PROBLEM STATEMENT – The answer must consist of every line from the data that holds "computer".
== SUPPLIED DATA ==
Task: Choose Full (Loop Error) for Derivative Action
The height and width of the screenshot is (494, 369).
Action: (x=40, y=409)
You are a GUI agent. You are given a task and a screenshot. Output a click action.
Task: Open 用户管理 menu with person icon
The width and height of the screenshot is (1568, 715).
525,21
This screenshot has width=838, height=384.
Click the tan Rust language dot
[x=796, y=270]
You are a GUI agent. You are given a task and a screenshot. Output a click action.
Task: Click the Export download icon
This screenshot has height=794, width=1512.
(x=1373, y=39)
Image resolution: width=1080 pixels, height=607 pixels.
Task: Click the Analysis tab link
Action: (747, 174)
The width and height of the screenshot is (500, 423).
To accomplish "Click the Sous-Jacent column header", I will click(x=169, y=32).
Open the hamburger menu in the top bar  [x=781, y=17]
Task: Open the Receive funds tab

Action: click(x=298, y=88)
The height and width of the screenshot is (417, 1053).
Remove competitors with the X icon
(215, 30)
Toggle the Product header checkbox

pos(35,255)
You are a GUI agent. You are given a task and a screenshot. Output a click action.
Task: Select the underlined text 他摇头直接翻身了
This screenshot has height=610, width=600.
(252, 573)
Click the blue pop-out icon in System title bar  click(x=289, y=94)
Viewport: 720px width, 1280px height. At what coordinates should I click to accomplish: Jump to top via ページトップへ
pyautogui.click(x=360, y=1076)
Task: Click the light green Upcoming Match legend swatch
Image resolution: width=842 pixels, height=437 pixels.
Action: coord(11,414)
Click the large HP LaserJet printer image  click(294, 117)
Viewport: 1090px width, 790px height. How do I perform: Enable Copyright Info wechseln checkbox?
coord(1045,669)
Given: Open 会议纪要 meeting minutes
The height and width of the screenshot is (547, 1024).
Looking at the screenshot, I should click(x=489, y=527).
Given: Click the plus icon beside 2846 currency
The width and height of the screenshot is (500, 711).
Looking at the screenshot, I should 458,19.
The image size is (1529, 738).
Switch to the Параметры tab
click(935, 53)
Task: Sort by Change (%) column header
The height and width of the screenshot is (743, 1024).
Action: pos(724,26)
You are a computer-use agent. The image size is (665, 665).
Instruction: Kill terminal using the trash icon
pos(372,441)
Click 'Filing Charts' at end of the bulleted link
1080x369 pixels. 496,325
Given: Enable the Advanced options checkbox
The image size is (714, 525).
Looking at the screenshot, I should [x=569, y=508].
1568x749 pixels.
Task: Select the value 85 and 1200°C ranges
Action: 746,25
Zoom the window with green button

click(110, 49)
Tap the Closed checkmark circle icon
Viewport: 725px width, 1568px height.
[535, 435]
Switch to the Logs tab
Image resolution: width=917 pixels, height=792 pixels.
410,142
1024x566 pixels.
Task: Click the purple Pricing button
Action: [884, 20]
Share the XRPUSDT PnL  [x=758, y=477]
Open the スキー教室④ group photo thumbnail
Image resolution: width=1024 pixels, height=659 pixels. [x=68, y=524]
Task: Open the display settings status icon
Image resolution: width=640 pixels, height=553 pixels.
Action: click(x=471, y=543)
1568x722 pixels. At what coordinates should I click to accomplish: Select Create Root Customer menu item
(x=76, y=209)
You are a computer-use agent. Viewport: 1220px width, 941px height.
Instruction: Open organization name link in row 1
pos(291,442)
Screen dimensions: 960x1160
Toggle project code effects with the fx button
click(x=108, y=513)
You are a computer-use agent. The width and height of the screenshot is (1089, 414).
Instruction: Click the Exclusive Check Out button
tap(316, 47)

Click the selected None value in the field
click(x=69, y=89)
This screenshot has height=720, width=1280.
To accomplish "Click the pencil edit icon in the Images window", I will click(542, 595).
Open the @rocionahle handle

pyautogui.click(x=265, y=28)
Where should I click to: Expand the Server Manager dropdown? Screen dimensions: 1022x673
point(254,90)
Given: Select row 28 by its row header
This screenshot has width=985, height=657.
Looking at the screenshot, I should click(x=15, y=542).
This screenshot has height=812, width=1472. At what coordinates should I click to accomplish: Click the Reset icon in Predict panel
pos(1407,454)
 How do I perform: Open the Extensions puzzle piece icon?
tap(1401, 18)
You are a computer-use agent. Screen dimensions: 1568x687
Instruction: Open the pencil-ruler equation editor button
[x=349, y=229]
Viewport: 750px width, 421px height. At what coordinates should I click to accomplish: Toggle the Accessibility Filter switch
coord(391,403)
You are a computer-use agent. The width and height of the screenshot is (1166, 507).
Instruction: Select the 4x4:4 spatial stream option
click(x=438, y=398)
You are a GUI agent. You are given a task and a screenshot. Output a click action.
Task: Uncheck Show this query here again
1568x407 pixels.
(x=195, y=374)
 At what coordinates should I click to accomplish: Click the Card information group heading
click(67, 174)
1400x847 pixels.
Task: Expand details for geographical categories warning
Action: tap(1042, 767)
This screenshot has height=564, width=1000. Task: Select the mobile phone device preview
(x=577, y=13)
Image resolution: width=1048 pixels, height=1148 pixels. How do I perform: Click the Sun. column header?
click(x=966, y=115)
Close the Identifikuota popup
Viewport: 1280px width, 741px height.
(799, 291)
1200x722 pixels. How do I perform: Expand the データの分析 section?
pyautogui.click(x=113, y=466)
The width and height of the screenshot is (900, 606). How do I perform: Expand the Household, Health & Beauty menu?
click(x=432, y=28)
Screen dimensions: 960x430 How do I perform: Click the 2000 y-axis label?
===
ANSWER BOX –
You are a computer-use agent. The image size is (665, 665).
You are a computer-use agent. Viewport: 1220px width, 941px height.
You are a computer-use agent. The width and height of the screenshot is (1089, 414).
You are a computer-use agent. Screen dimensions: 1568x687
You are a computer-use agent. The width and height of the screenshot is (1166, 507).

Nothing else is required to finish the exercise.